/HunTag3

A sequential tagger for NLP using Maximum Entropy Learning and Hidden Markov Models

Primary LanguageLexGNU Lesser General Public License v3.0LGPL-3.0

HunTag3 - A sequential tagger for NLP combining the Scikit-learn/LinearRegressionClassifier linear classifier and Hidden Markov Models

Based on training data, HunTag3 can perform any kind of sequential sentence
tagging and has been used for NP chunking and Named Entity Recognition for English and Hungarian.

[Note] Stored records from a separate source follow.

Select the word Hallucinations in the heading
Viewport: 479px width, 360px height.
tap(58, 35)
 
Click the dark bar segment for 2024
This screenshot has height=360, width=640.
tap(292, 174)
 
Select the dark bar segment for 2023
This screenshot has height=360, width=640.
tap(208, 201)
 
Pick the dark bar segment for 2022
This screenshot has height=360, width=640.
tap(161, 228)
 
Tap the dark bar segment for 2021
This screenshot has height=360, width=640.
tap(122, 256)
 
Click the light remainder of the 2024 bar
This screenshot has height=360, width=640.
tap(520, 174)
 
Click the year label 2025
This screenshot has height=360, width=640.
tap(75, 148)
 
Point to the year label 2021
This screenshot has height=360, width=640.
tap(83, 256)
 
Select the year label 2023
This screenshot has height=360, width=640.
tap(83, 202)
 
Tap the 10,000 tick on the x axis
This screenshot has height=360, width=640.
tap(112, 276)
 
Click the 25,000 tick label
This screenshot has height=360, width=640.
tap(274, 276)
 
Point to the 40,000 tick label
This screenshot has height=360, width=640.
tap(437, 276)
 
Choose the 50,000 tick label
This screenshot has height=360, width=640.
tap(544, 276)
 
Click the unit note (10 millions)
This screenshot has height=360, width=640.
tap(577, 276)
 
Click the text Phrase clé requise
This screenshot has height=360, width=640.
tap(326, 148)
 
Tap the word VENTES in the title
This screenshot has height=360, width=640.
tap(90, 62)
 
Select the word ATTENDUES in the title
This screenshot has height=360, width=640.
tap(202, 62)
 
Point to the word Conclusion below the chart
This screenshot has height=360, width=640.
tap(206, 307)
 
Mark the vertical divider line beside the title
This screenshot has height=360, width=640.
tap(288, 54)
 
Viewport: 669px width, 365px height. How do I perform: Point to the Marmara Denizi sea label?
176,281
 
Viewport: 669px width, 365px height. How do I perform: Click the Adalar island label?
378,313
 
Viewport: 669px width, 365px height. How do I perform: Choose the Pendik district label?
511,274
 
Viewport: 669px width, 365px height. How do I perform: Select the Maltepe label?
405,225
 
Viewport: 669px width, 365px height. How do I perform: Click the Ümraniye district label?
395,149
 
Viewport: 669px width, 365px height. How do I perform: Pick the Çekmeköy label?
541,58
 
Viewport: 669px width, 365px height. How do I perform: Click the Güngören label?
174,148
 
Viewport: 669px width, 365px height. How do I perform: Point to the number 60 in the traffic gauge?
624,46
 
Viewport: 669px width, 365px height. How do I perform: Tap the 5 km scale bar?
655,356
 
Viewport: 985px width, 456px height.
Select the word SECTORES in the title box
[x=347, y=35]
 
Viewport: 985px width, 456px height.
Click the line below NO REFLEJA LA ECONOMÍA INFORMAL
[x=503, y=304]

HungTag3 is the official successor of HunTag project. A previous version of the code is stored at https://github.com/ppke-nlpg/HunTag3 . (See git tags for past major milestones.)

Highlights

  • Using NumPy/SciPy.sparse arrays
  • Runabble YAML configuration
  • Independent unigram model from SciKit-learn (LinearRegressionClassifier)
  • Selectable bi- or trigram transition model (Can be trained separately)
  • Features written in native Python code and lexicons are enabled
  • Can work with featurized input and can generate featurized output for other taggers
  • Consumes minimal memory possible
  • NLTK.classify.naivebayes-like Most Informative Features function for examining features quality
  • Able to write the unigram feature weights
  • Uses the xtsv framework for input processing
  • REST API (through xtsv)

Requirements

  • See requirements.txt (pip install -r requirements.txt)
  • Optional: CRFsuite
  • Minimum 8 GB RAM recomended for training

Installation

The authors recommend using HunTag3 in emtsv the new version of e-magyar language processing system. This module is called emChunk/emNER.

Standalone installation

Download and install the wheel package or use this repository with the following commands:

  • git clone --recurse-submodules https://github.com/dlt-rilmta/HunTag3.git
  • cd HunTag3
  • pip3 install -r requirements.txt
  • Run the tests in Makefile for examples (e.g. make test)

Data format

  • Input data must be a tab-separated file (TSV) with one word per line
  • The first line must be the header which contain the names of the fields reqired by the used config
  • An empty line to mark sentence boundaries
  • Each line must contain the same number of fields
  • The column name containing correct/desired label for each word must be set from the CLI or by argument
  • The output label is placed to the last column with the specified column name
  • The label may be in the BI format used at CoNLL shared tasks (e. g. B-NP to mark the first word of a noun phrase, I-NP to mark the rest and O to mark words outside an NP)
    • Or in the so-called BIE1 format which has a seperate symbol for words constituting a chunk themselves (1-NP) and one for the last words of multi-word phrases (E-NP)
    • The first two characters of labels should always conform to one of these two conventions, the rest may be any string describing the category
    • If one wants to convert between these formats or want to check the data for incorrect label order it is recommended to use emIOBUtils

Features

The flexibility of Huntag comes from the fact that it will generate any kind of features from the input data given the appropriate python functions (please refer to features.py and the config files).
Several dozens of features used regularly in NLP tasks are already implemented in the file features.py, however the user is encouraged to add any number of her own.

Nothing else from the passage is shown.